Kupujący zwietrzyli szansę na powrót do gry
Czwartkowy handel odbywał się w rytm nieoficjalnych doniesień ze spotkania przedstawicieli państw strefy euro ws. rozwiązania problemów zadłużenia Grecji. Sam fakt istnienia długu greckiego pewnie nie przeraża inwestorów zbytnio, ale kształt jego „restrukturyzacji’ miał być ważnym testem mobilności politycznej decydentów Eurolandu w obliczu krytycznej sytuacji spadku zaufania na rynkach finansowych.
22.07.2011 10:14
Przed południem na giełdach akcji było sporo paniki w obliczu coraz to nowych ‘przecieków’ z unijnego szczytu. Obawiano się przede wszystkim przyjęcia takich rozwiązań, które doprowadziłyby do bankructwa Grecji. WIG20 tracił wtedy nawet ponad 1%, pogłębiając zasięg korekty trwającej od początku maja. Nienajlepsze dane makro z Eurolandu, pokazujące wyhamowanie ekspansji gospodarczej zarówno w sektorach usług jak i produkcji. Jak się okazało jednak nie stan realnej gospodarki martwi obecnie inwestorów. Wczesnym popołudniem sytuacja na rynkach zaczęła się dynamicznie poprawiać, bo z nieoficjalnych doniesień agencji prasowych powoli krystalizował się możliwy kształt uporządkowania kłopotów zadłużeniowych.

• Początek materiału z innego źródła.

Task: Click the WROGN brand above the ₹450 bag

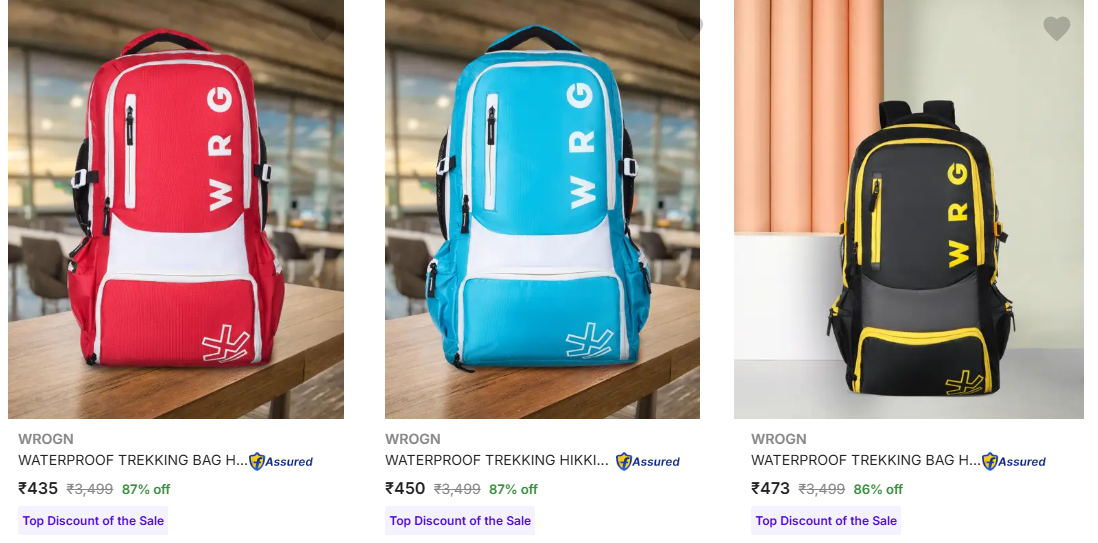Action: pos(412,439)
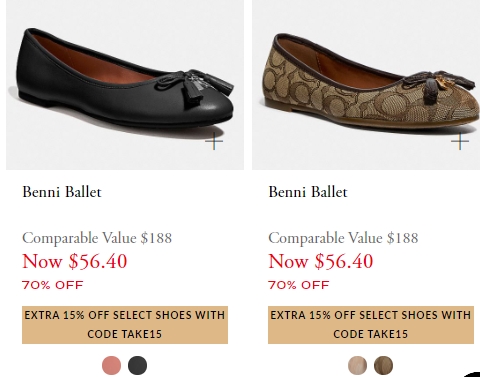The width and height of the screenshot is (480, 377).
Task: Click the first product's Now $56.40 price
Action: coord(75,261)
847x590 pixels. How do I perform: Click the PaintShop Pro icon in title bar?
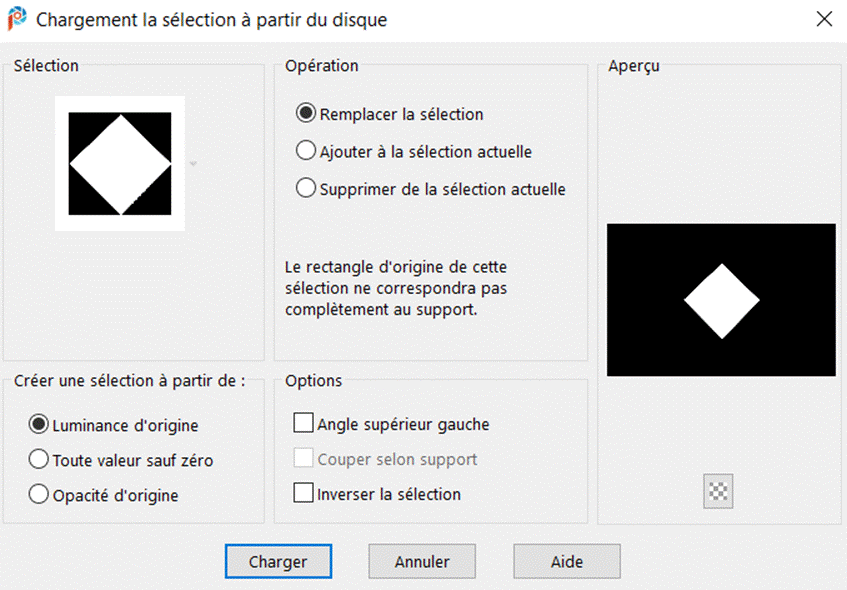(16, 19)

Wg nich Grecja ma dostać dłuższy okres na spłatę zobowiązań wobec EFSF i jednocześnie dostanie możliwość zadłużania na atrakcyjnych warunkach. Na temat udziału sektora bankowego w ‘oddłużaniu’ Grecji nie było za wiele doniesień, co najbardziej spodobało się rynkom i akcje europejskich banków skokowo drożały.
Przed otwarciem sesji na Wall Street indeks polskich blue chipów był już lekko powyżej odniesienia. Potem wiadomości zza oceanu tylko pomogły popytowi. Słabsze od prognoz doniesienia z rynku pracy w USA zostały zignorowane, a raporty tamtejszych spółek oraz nieco lepszy wskaźnik produkcji w rejonie Filadelfii popchnęły giełdy do dynamicznych wzrostów. W rezultacie WIG20 zdecydowanie wybił się powyżej 2700 pkt i dzień kończył zwyżką o 1,35% (2729 pkt), przy obrocie powyżej 1,1 mld PLN.
Czwartkowa sesja na warszawskim parkiecie miała emocjonujący przebieg. Indeks szerokiego rynku zakończył dzień wzrostem o ponad 1% przy obrotach na poziomie 1 367 mln zł. W obrazie graficznym sesji wyrysowana została biała świeca z długim dolnym cieniem, podkreślająca przewagę strony popytowej. Poranne niepokoje zostały wykorzystane przez podaż do naruszenia wtorkowych minimów ale to nie do sprzedających należał wczorajszy dzień. W miarę upływu czasu wcześniejsze obawy przerodziły się w entuzjazm, który został wykorzystany przez byki do pokonania istotnych oporów, wyznaczonych przez środowe maksimum oraz połowę poniedziałkowego korpusu. Tym samym, w najbardziej prawdopodobnym aktualnie scenariuszu kontynuacji odbicia, najbliższe cele dla strony popytowej to luka bessy z 15/18.07, opadająca SK-15 oraz szczyt z 13.07. W ślad za rynkiem na północ podążają szybkie oscylatory; zarówno RSI jak i filtrujący go Composite Index znajdują się poniżej swoich istotnych poziomów oporów, których przebicie będzie dodatkowym
pro-wzrostowym sygnałem. Pomimo pomyślnych dla kupujących perspektyw krótkoterminowych, w średniej perspektywie (wyraźny trend spadkowy, rosnący ADX) sytuacja rynkowa wskazuje na przewagę niedźwiedzich nastrojów.